_Instructions for the task_
After locating the line that contains "You are a computer-use" in the following entries, reproduce it and each later line exactly, including the last.

_Dataset entries_
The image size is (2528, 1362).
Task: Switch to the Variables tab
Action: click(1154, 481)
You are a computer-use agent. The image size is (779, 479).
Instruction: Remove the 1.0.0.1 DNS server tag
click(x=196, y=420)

_Exercise result_
You are a computer-use agent. The image size is (779, 479).
Instruction: Remove the 1.0.0.1 DNS server tag
click(x=196, y=420)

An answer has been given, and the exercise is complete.